### Selected excerpt
● ● ● ● ●

Bug 1019000

Summary: Add information about starting transactions when annotation is used
Product: [JBoss] JBoss Enterprise Application Platform 6 Reporter: Ondrej Chaloupka <ochaloup>
Component: DocumentationAssignee: David Michael <dmichael>
Status: CLOSED CURRENTRELEASE QA Contact: Hayk Hovsepyan <hhovsepy>
Severity: high Docs Contact:
Priority: unspecified    
Version: 6.2.0CC: dmichael, hhovsepy, twells
Target Milestone: post-GAKeywords: Documentation
Target Release: EAP 6.3.0   
Hardware: Unspecified   
OS: Unspecified   
Whiteboard:
Fixed In Version: Doc Type: Bug Fix
Doc Text:
Story Points: ---
Clone Of: Environment:
Build Name: 14875, Development Guide-6.2-1 Build Date: 02-10-2013 13:20:00 Topic ID: 4301-155458 [Latest]
Last Closed: 2014-11-23 23:16:54 UTC Type: Bug
Regression: --- Mount Type: ---
Documentation: --- CRM:
Verified Versions: Category: ---
oVirt Team: --- RHEL 7.3 requirements from Atomic Host:
Cloudforms Team: --- Target Upstream Version:

Description Ondrej Chaloupka 2013-10-14 22:24:56 UTC
Title: Lifecycle of a JTA Transaction

The text says: "Calling UserTransaction.begin() starts a new transaction.". That's true but it's more normal to use annotations and there is transaction started when an EJB method is called (driven by TransactionAttribute rules)

● ● ● ● ●

### The data
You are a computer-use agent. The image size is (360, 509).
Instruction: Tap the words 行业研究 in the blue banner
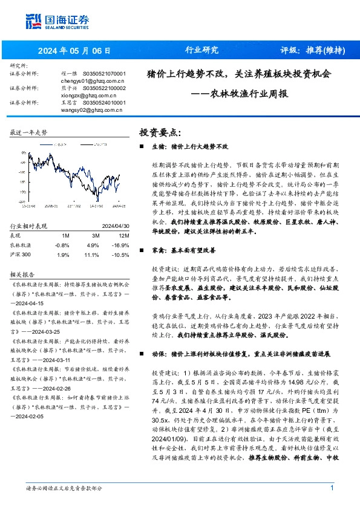tap(201, 50)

● ● ● ● ●

### Task to carry out
In the bug report, what does the description say is more common than calling UserTransaction.begin()? The data comes from a different source than the bug report.

### Problem solution
Using annotations, where a transaction starts when an EJB method is called, driven by TransactionAttribute rules.